Posted On: September 30, 2011

U.S. Supreme Court To Decide Whether The Use Of GPS Devices Vioates The Fourth Amendment

This November, the U.S. Supreme Court will hear argument in United States v. Jones, which looks at whether or not police who use GPS devices to track suspects, violates their Fourth Amendment right against unreasonable searches and seizures. As an Orange County California Criminal Defense Attorney, this case deals with one of the most important amendment rights, that being our right against unreasonable searches and seizures.

In United States v. Jones, police tracked a suspect's movements over a period of time with a GPS device that they had attached to his vehicle. Jones' position is that this violated his Fourth Amendment right against unreasonable searches and seizures and further that a search warrant based on probable cause should have been obtained first.

The Fourth Amendment requires police to refrain from invading only that privacy which exists before police come on the scene. Absent a search warrant or other justification for invading your privacy, police are required to honor your privacy.

A GPS device records every trip you make, keeping an ongoing tally of everywhere you go and everyone you see. This information includes much of what we consider personal and private. It exposes information about doctors we see, people we spend time with our activities we enjoy in our free time, some of which may be extremely personal. This inflicts a serious intrusion into what we consider our personal space and privacy as we go through our lives.

§ **EXERCISE INSTRUCTIONS**
A: Transcribe the post on GPS tracking from "Posted On: September" to "our right against unreasonable searches and seizures.".
B: Answer these questions using the post on GPS tracking:
(i) When will the U.S. Supreme Court hear argument in United States v. Jones?
(ii) Where had police attached the GPS device used to track the suspect?
(iii) According to Jones' position, what should police have obtained first?
C: List every sentence in the post on GPS tracking that contains the word "privacy."
Rely only on the post on GPS tracking, with no outside knowledge.

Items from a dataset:
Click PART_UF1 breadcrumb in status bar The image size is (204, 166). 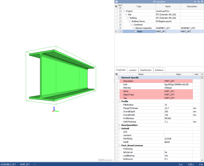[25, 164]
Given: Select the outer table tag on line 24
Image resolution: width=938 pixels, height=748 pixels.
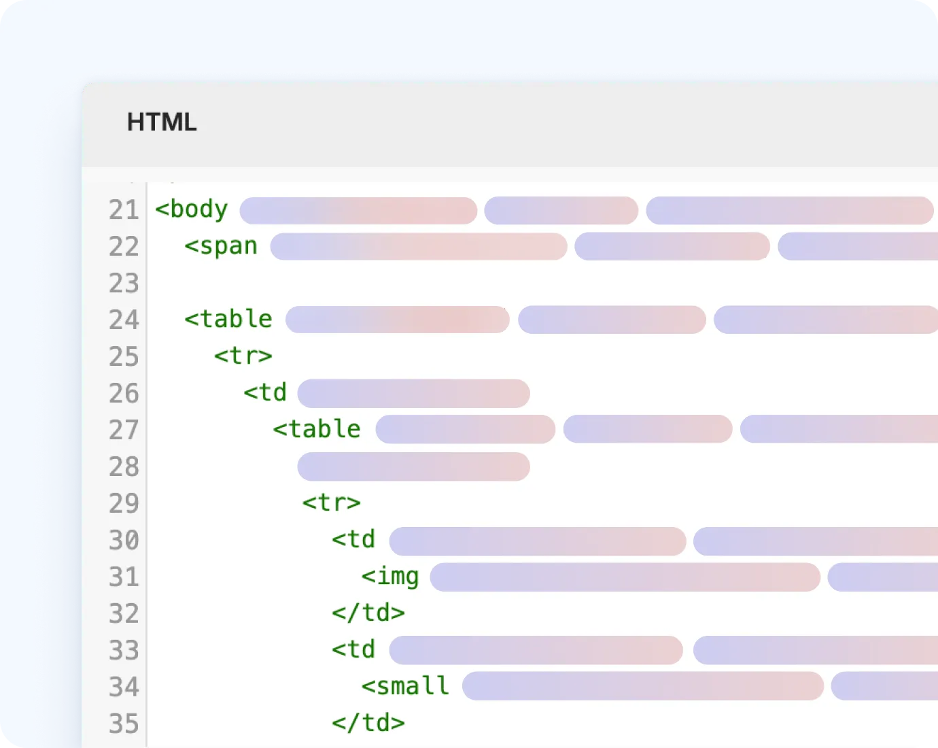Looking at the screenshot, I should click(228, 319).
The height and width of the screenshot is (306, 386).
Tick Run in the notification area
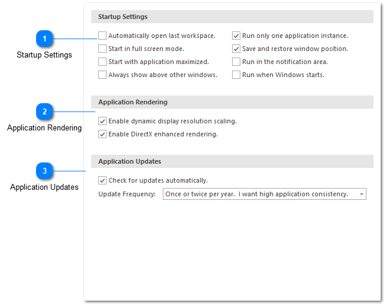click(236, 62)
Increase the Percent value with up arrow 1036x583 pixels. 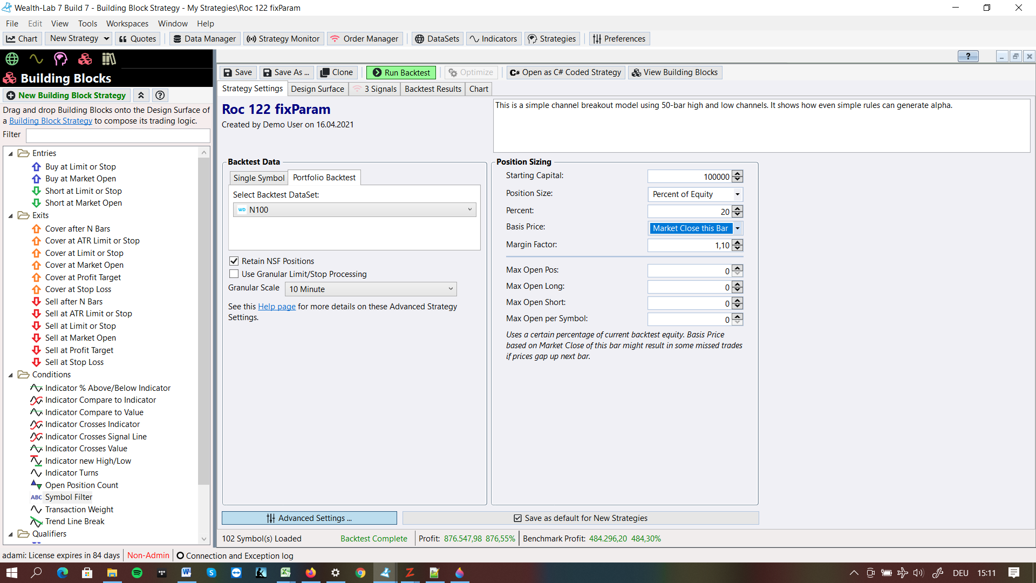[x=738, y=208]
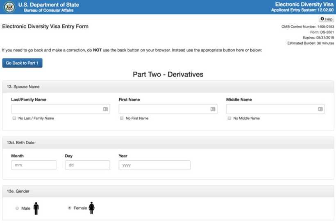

§ **ANSWERS BY TASK**
A:
Posted On: September 30, 2011

U.S. Supreme Court To Decide Whether The Use Of GPS Devices Vioates The Fourth Amendment

This November, the U.S. Supreme Court will hear argument in United States v. Jones, which looks at whether or not police who use GPS devices to track suspects, violates their Fourth Amendment right against unreasonable searches and seizures. As an Orange County California Criminal Defense Attorney, this case deals with one of the most important amendment rights, that being our right against unreasonable searches and seizures.

B:
(i) This November.
(ii) To his vehicle.
(iii) A search warrant based on probable cause.

C:
The Fourth Amendment requires police to refrain from invading only that privacy which exists before police come on the scene.
Absent a search warrant or other justification for invading your privacy, police are required to honor your privacy.
This inflicts a serious intrusion into what we consider our personal space and privacy as we go through our lives.